City Council honors lodges, awards grants, votes ‘no’ on rezoning

By Stephan Drew, Editor

Darlington City Council met on Tuesday, October 4th, addressed several pressing issues and recognized two local organizations. The request for rezoning of the Darlington County Cultural Realism Complex, located at 203 Orange Street, has created significant interest within the community and was on the agenda for a final vote.
Angela Johnson, Treasurer of the DCRCC, stated, “There is no threat of DCCRC engaging in any questionable activity on the property. You have residents who are vocal and afraid. You have residents who are scared of what a small change may bring to them.” She went on to relate a story which occurred in this area during the 1840s and 1850s when Col. E.R. Gregg refused to allow the construction of a railroad depot in Darlington. “Instead,” Johnson continued, “the Wilmington and Manchester Railroad crossed seven miles to the southeast of the City of Darlington, contributing to the growth of Florence. Yet, here we are again, dealing with people’s fears.”
DCCRC boardmember David Longacre told the council, “I’m here to help correct an error. Not a change but a correction.” Jannie Lathan, owner/operator of Lathan Consulting, addressed council when she said, “Your personal beliefs and bias should be removed.” She also thanked Lisa Bailey, former Darlington City Planner, for her years of service to the city and for her help in trying to get this accomplished.
Council member Elaine Reed also spoke in favor of the rezoning change. “One piece of property has two different zones. We need to correct the mistake that was made,” she stated.
Several citizens who live in the area, known as St. John’s Historic District, shared their concerns about the rezoning. Resident Kyle Owens stated, “The rezoning will allow for duplexes, triplexes, quadriplexes, banks, doctors’ offices, funeral homes and businesses like bed-and-breakfasts to operate within the historic district, bringing more traffic to the area.” Another resident, JackieLynn Jernigan, read a statement to council. Citing recent studies in South Carolina real estate values, Jernigan described how property values in historic districts around the state increased between 11% and 50% more than other properties which are notin historic districts.
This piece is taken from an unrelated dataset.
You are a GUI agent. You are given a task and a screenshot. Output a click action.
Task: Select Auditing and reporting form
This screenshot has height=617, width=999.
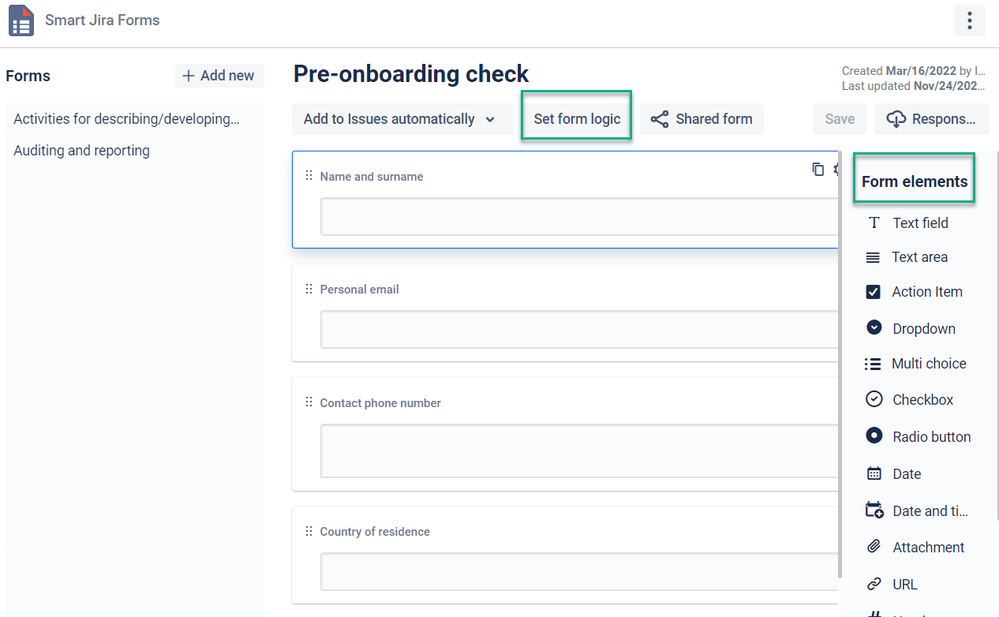pos(81,151)
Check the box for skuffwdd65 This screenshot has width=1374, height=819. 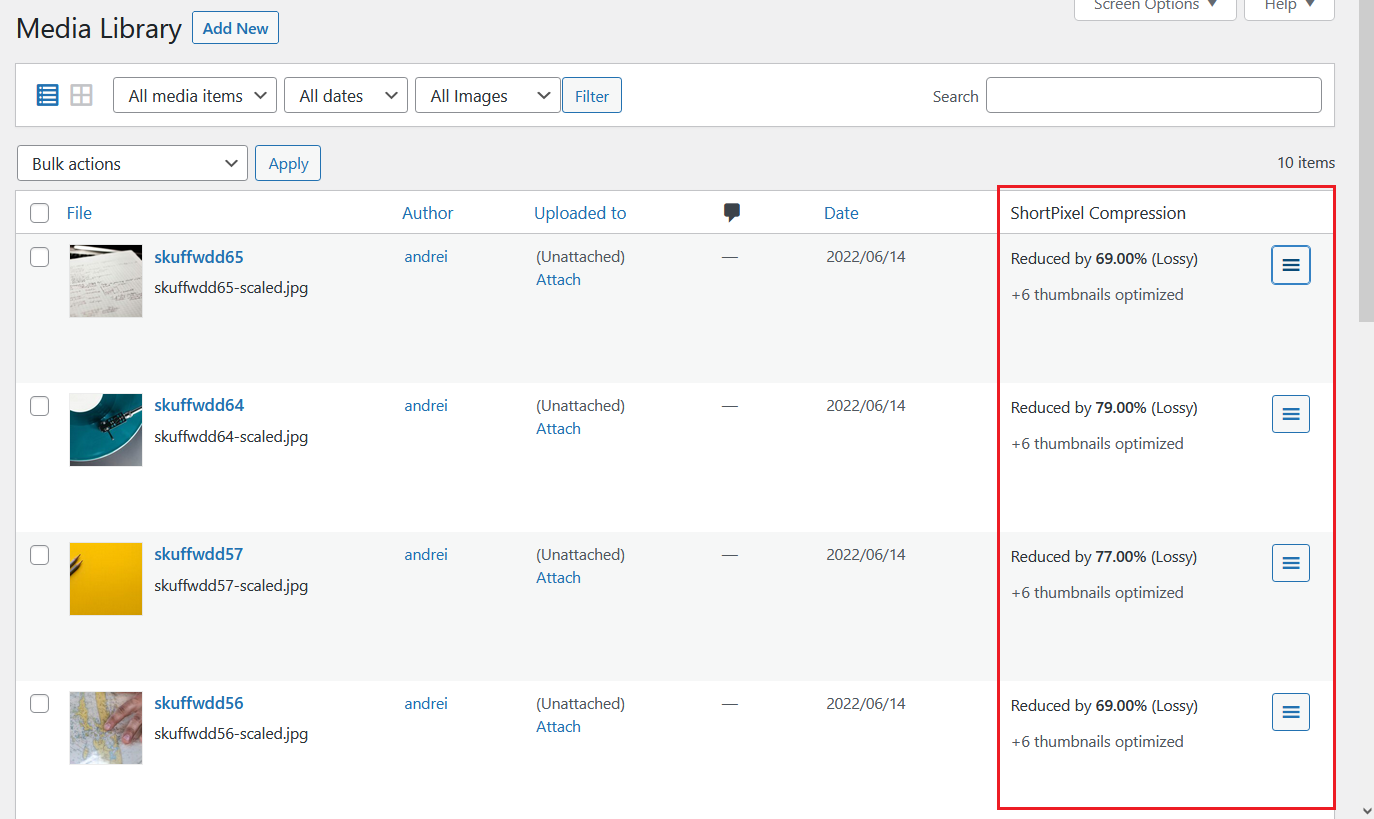coord(40,257)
Jernigan continued, “Local historic districts create a win-win situation for both homeowners and the community. Current owners can sell their houses for higher prices or make use of their increased equity. New homeowners can protect their investments in their houses and enjoy greater price gains, and the community strengthens its tax base.It was stated in the last meeting,if you change the zoning, they do not have to abide by Design Review which keeps the historic appeal.” Brandon Smith, also a resident of the historical district, asked the council, “The property-owning and taxpaying residents in our neighborhood have made it perfectly clear what our concerns are and why we oppose the rezoning. Please hear those voices and vote a resounding ‘no’.”
When council voted, there were three voting yes and three voting no. Therefore, the move to rezone did not pass. Council member Bryant Gardner offered a compromise when he asked Johnson if she would accept a variance to continue operating on the property as before. Johnson explained that the DCCRC had already paid a significant amount of money for the filing paperwork and could not afford a variance on their limited budget.
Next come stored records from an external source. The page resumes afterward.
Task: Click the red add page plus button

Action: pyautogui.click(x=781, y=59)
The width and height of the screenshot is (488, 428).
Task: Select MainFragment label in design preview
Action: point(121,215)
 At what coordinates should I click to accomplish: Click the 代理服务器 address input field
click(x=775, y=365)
In other business, James Cooper, Director of the Grants Committee, presented the committee’s recommendations for $35,000 in hospitality grants. All six were voted on and approved by council. Charles Shugart, Director of Public Works for Darlington County, reported that he found water line damage and busted pipes at the new courthouse construction site and requested that council appropriate $27,841 for repairs. After disclosing to council that he had already eliminated some of the expense, he stated, “I think I can cut another $5,000 out of the cost.”
Mayor Curtis Boyd and council presented a proclamation to the Elks Lodge #1679 and Excelsior Temple #790. After recounting a long list of both lodges’ community service and the programs and opportunities they have brought to the youth and other citizens of Darlington, Boyd declared, “I, James Curtis Boyd, on behalf of Darlington City Council and the City of Darlington, do hereby proclaim the first week in October as Pee Dee United Elks Lodge #1679 and Excelsior Temple #790 Week.”
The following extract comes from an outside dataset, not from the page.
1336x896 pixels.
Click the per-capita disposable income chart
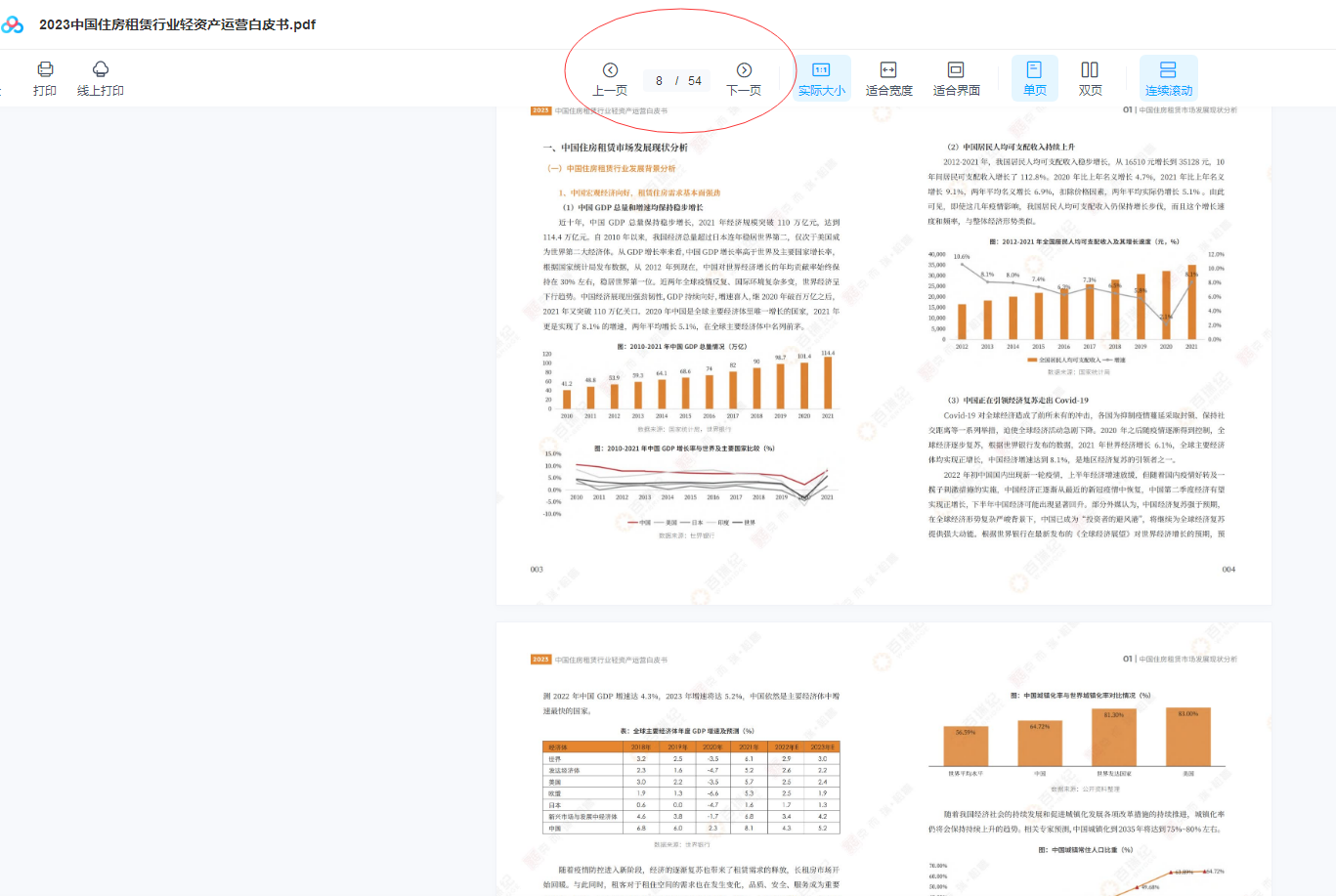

Police Chief Kelvin Washington, who will soon be retiring, also addressed council. “We’re in the short row now,” he said, “Keep praying for all of us and the City of Darlington.” Council also voted to appropriate $54,895 for the cleaning and repainting of the area on Hewitt and Lane Streets, near 72 Public Square. City Manager John Payne explained that this amount would cover clearing all debris, caulking and repairing any cracks, sanding, painting and other minor repairs.
Sheila Jones, Darlington Codes Enforcement Officer and City Building Inspector, told council that Barry McGirt had applied for the open position on the Planning Commission. Council voted and approved Mr. McGirt to occupy that position.
The Darlington City Council will hold their next meeting on Tuesday, November 1.